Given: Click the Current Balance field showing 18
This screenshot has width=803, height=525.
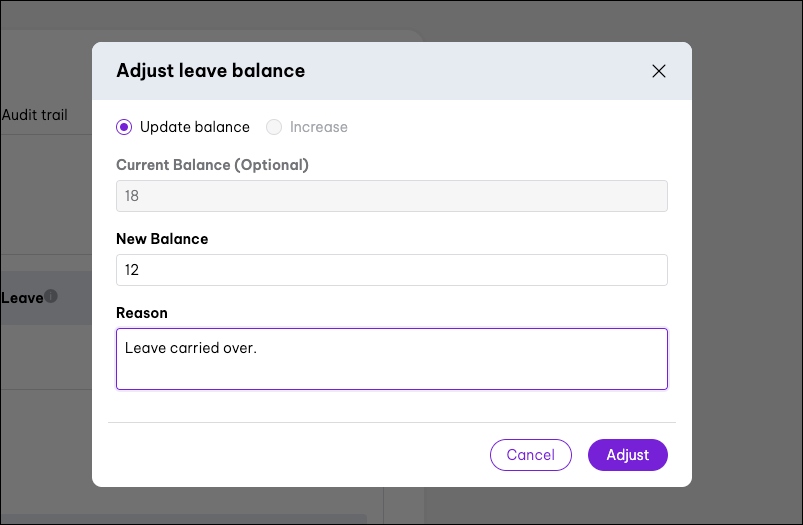Looking at the screenshot, I should click(391, 196).
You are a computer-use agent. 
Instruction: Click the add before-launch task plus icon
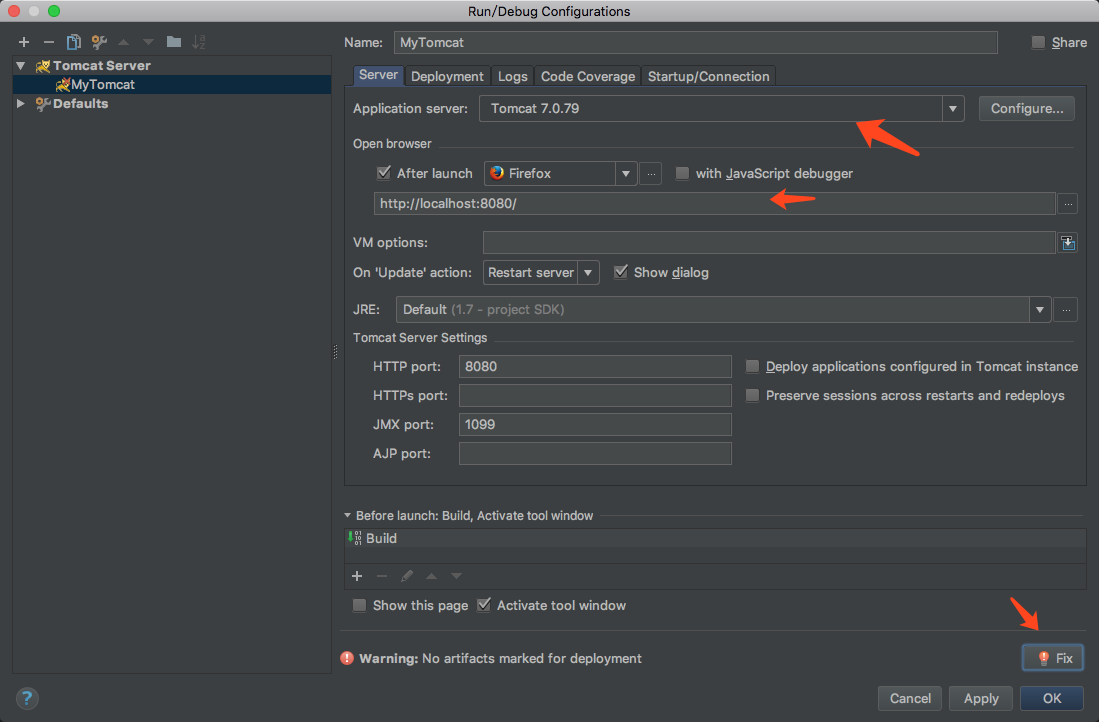(x=357, y=576)
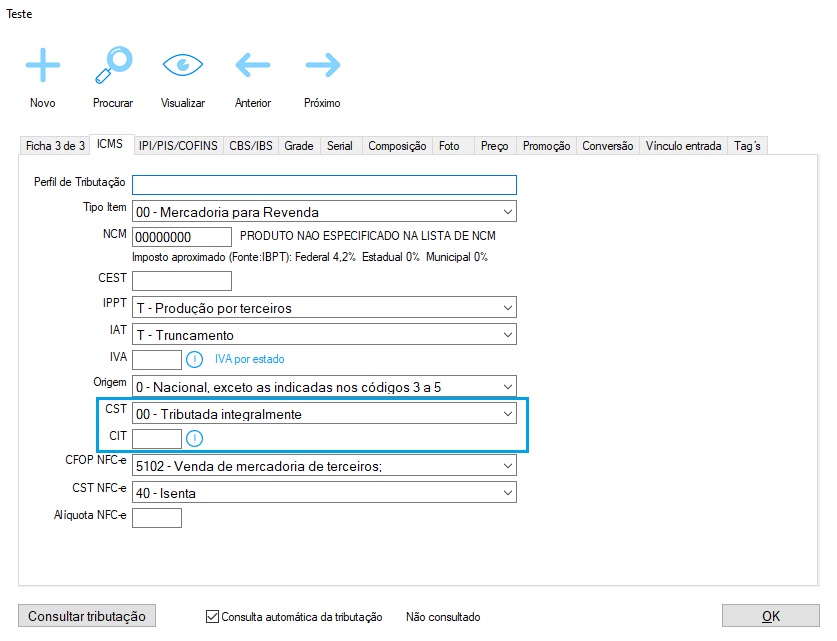Click the NCM code input field

coord(182,237)
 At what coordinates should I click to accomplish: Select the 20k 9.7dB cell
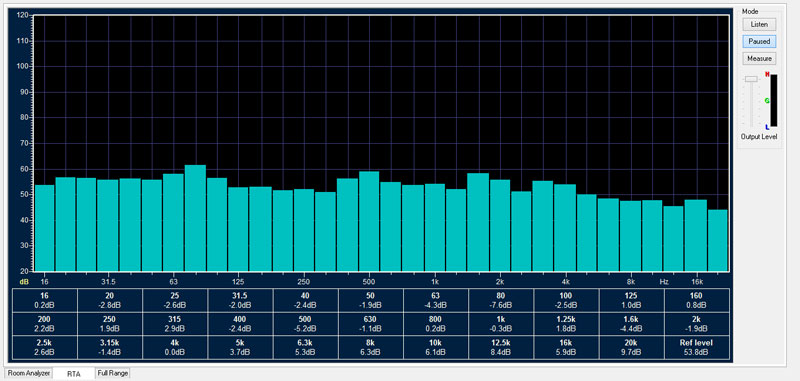[x=632, y=347]
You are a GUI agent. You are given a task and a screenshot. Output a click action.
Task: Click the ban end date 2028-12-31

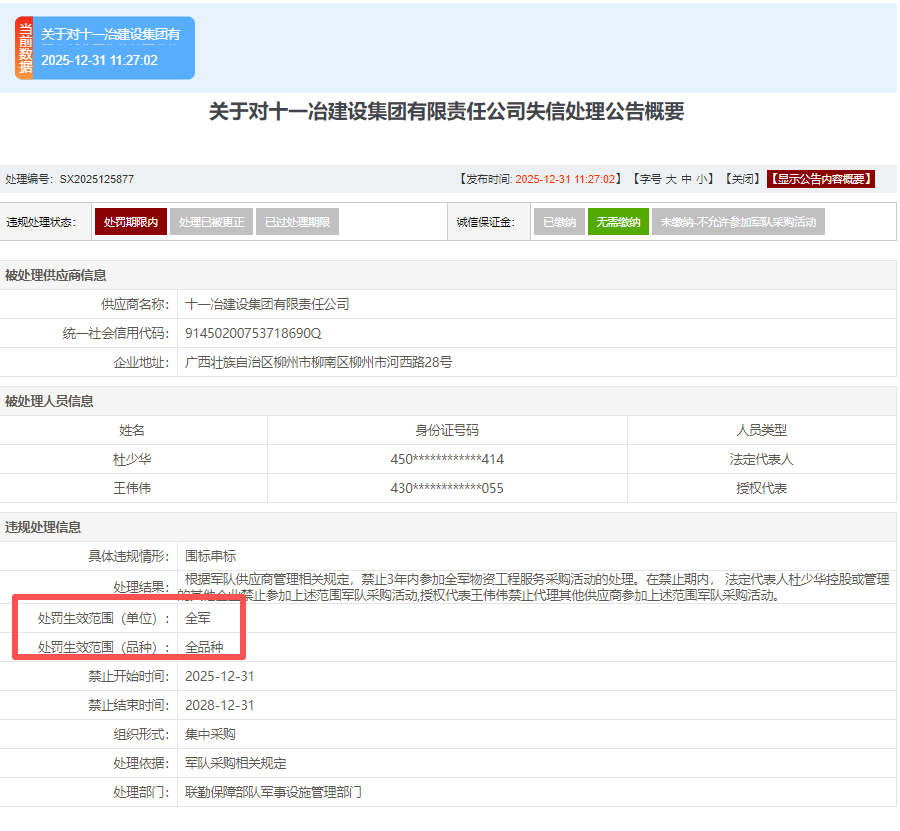click(x=220, y=705)
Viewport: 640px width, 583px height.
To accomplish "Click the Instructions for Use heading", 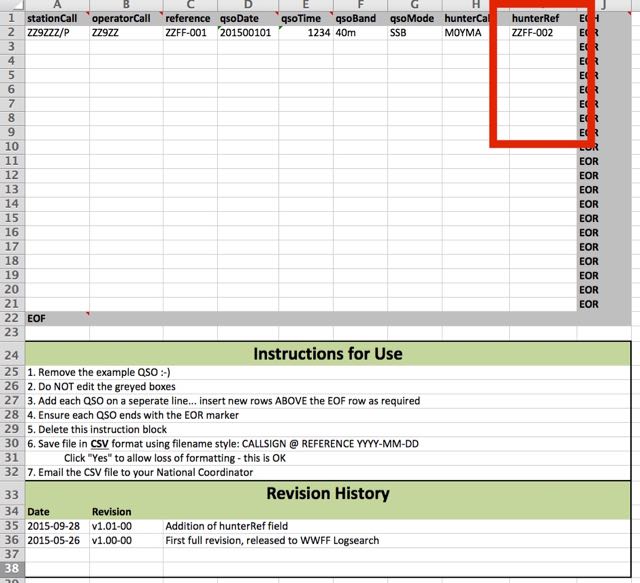I will click(328, 354).
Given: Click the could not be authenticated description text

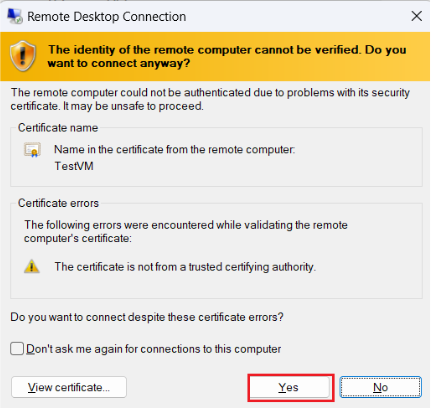Looking at the screenshot, I should (210, 99).
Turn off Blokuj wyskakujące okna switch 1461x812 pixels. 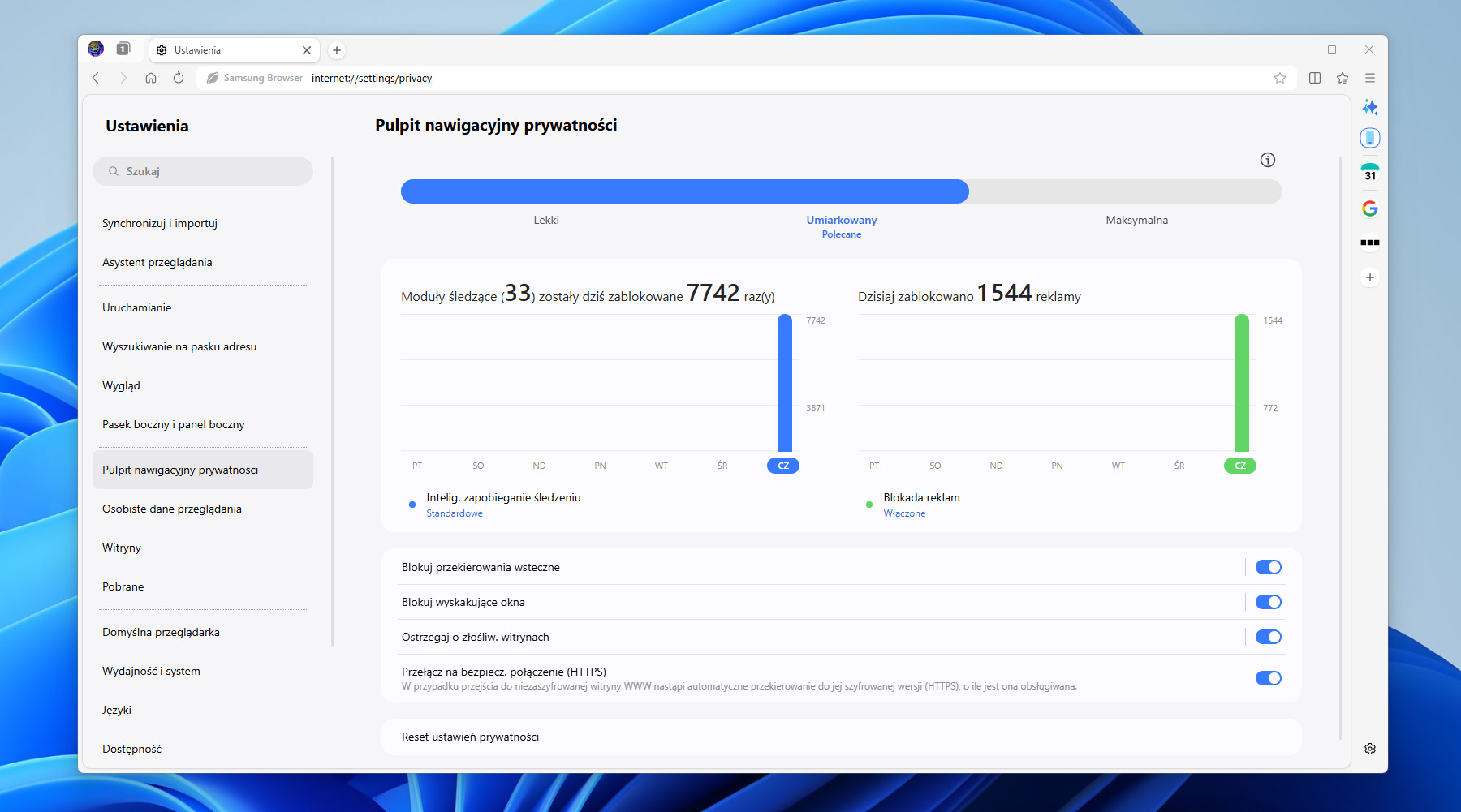[x=1268, y=602]
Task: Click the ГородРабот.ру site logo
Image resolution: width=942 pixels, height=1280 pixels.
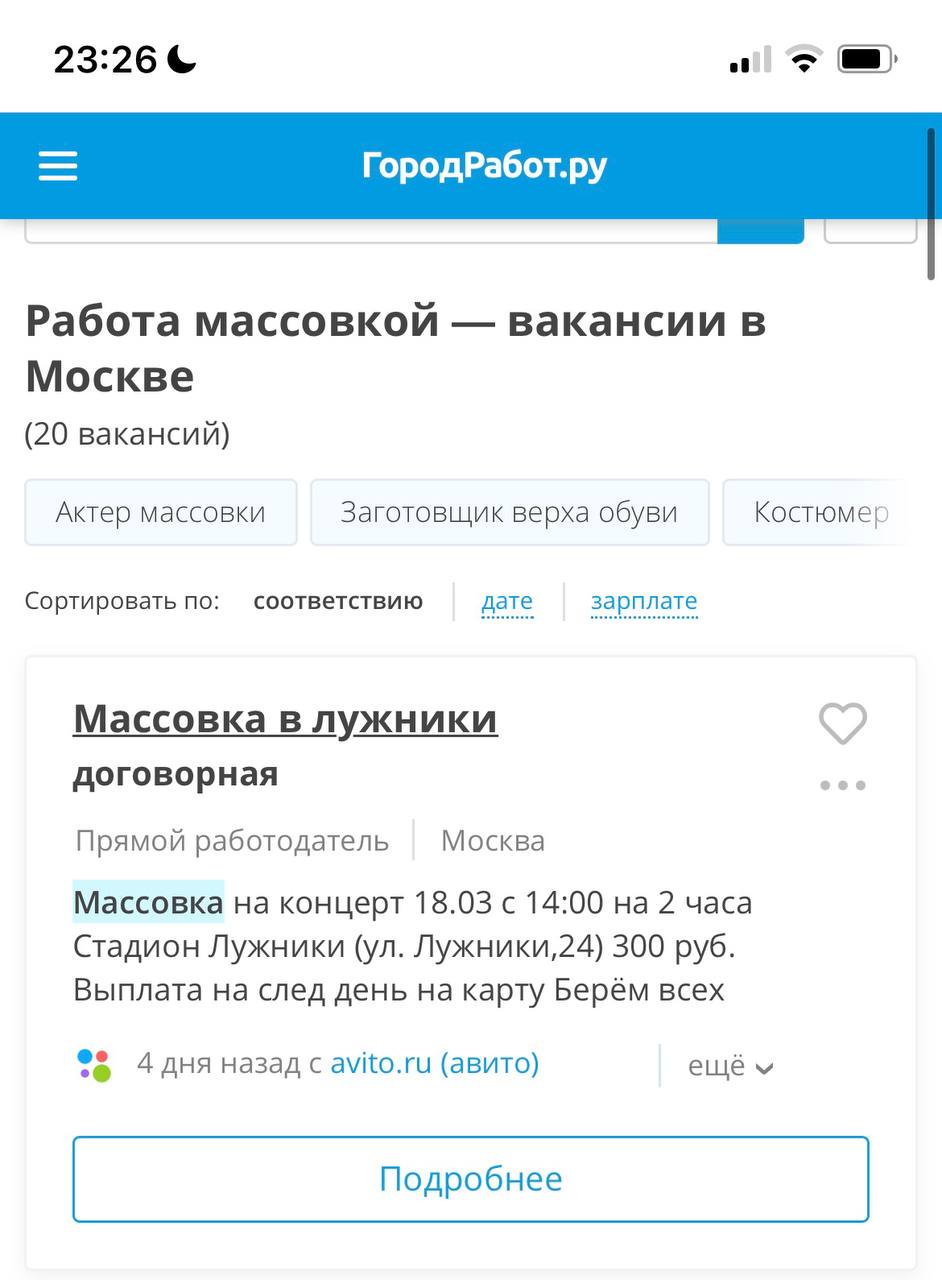Action: pyautogui.click(x=484, y=166)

Assignment:
Your copy should hold exactly the lines from the line bearing "Task: Click the ГородРабот.ру site logo" through the end of the data, both included, and no pictures or anything further.

Answer space:
Task: Click the ГородРабот.ру site logo
Image resolution: width=942 pixels, height=1280 pixels.
Action: pyautogui.click(x=484, y=166)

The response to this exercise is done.